Right-Wing Zealot Pleads Not Guilty in Norway Attacks

Posted on July 25, 2011



A lone Norwegian political extremist acknowledged his responsibility in carrying out the two fatal attacks in Norway today in court, but pleaded not guilty.

Monday, Ander Behring Breivik said to a judge that he committed the bombing and shooting to save Norway from ruin, but countered that he was not guilty of any crime. He also suggested, for the first time, that he collaborated with others in the attacks on Norwegian soil.

Courtesy of AP

Breivik, 32, is charged with planting a car bomb outside the 17-story Oslo government center and meticulously opening fire on children at a Labor Party Summer camp on Friday, killing around 75 people total.

Courtesy of AP

The second attack took place on the small island of Utoya, that was accessible only by water. Some children tried to escape by swimming the long distance to the mainland, but Breivik also targeted those in the water.

Courtesy of AP

“He first shot people on the island. Afterward he started shooting people in the water,” Elise, a 15-year-old camper said to The Associated Press.

Courtesy of AP

The bombing and shooting are being considered the deadliest and most devastating attacks in Norway since World War II.

Breivik clearly laid out his preparations for the attacks in a 1,500-page manifesto titled “2083: A European Declaration of Independence,” posted online hours before the attacks on his Norwegian homeland.

An extreme right-wing fundamentalist Christian, he described his desires to defend Europe against threats of multiculturalism, Muslim immigration, and Islamic influence, which he believed Norwegian politicians did not do.

Impacted by American bloggers and writers who warned about the threats of Islam, Breivik used their quotations throughout his manifesto, particularly copying numerous excerpts from the work of the Theodore J. Kaczynski, known as the Unabomber.

Marc Sage, a former C.I.A. official, terrorism expert and a forensic psychiatrist, announced that he could not see any clear indications of mental illness in Breivik’s manifesto.

Sage also stated that Breivik shows some similarities to the Unabomber, who spent years working on a manifesto and executed his mail bombings in order to gain attention with regards to his beliefs. However, Sage added that Kaczynski was a recluse, while Breivik comes across as a social being.

Breivik’s manifesto explained his purchase of chemicals, his explosive experiments, and his first effective bomb test in an isolated area on June 13.

Hinting at the two attacks, Breivik ended his manifesto with a frightening statement: “I believe this will be my last entry. It is now Fri July 22nd, 12.51.”

Breivik left additional clues of his motives through a Facebook page and Twitter account that were created a few days before the devastating events.

His Facebook mentioned philosophers, including Machiavelli, Kant and John Stuart Mill, while his Twitter contained one post paraphrasing Mill: “One person with a belief is equal to the force of 100,000 who have only interests.”

The suspect’s internet posts showed signs of disdain for the Conservative Party, which he feels did not stand up against the multiculturalism. However, Friday, Breivik’s arms were aimed at the center-left Labor Party, which controls the coalition government.

“Breivik feels that multiculturalism is destroying the society and that the enforcing authority is the prime minister and the Labor Party, the lead party of contemporary Norwegian politics,” said Anders Romarheim of the Norwegian Institute for Defense Studies.

The judge in the case ruled Breivik be held in jail for eight weeks, including half of the time in isolation without access to the outside except through his lawyer.

According to the NY Times, Judge Heger said Breivik had been charged with “acts of terrorism,” that included an effort to “disturb or destroy the functions of society, such as the government” and to communicate “serious fear” among the public.

At a broadcasted news conference, the judge stated Breivik admitted conducting the attacks but had pleaded not guilty, because he “believes that he needed to carry out these acts to save Norway” and Western Europe from “cultural Marxism and Muslim domination.”

The Oslo explosions frightened the city as it blew out the windows of more than one government building.
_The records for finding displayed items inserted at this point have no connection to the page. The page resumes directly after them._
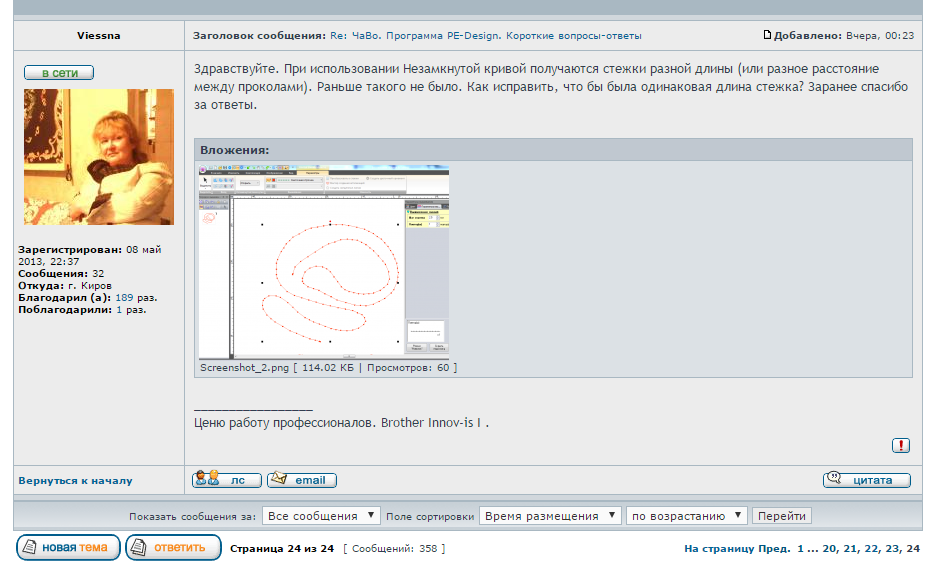Image resolution: width=944 pixels, height=578 pixels.
Task: Open the 'по возрастанию' order dropdown
Action: (x=686, y=516)
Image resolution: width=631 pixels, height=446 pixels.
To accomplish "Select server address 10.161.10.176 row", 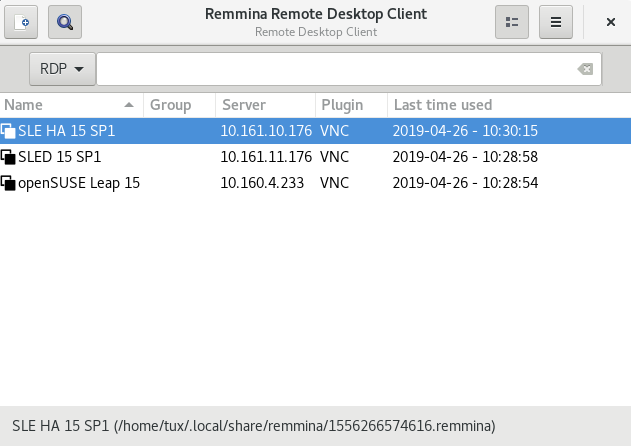I will click(x=265, y=131).
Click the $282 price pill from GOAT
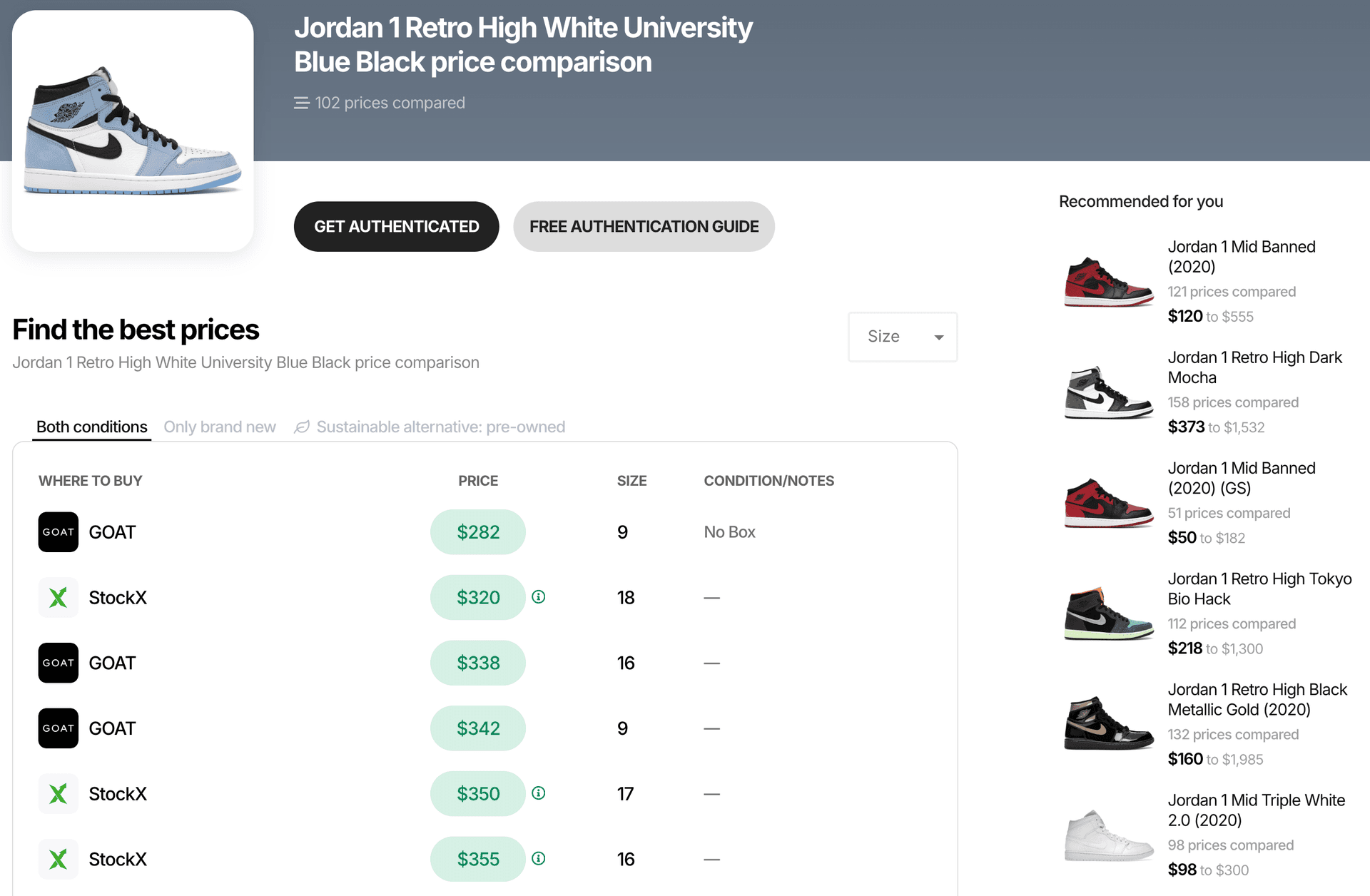The image size is (1370, 896). [x=477, y=531]
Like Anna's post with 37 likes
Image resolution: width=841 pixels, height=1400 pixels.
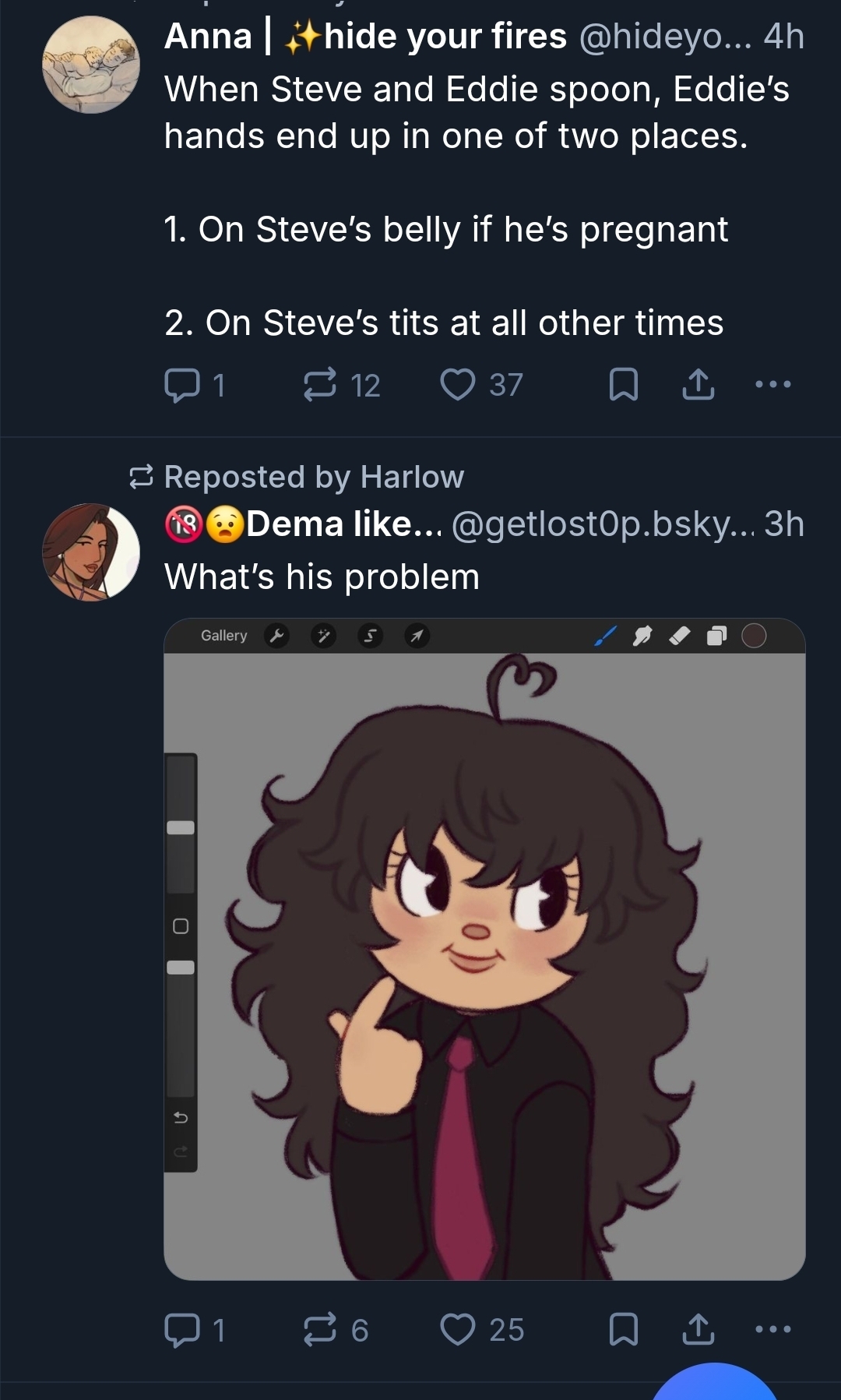(x=458, y=385)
Police stated at least 15 were wounded from the blasts.

Although police closed a large area of the city after the bombing, Breivik, disguised as a police officer, was able to enter the summer camp on Utoya, about 19 miles northwest of Oslo, stating that he had come to check on its security, and methodically opened fire for about 90 minutes.

Some of the victims on Utoya were as young as 16, Norwegian police said Monday.

The maximum sentence for murder in Norway is 21 years in prison, but experts say these special circumstances may result in a harsher sentence.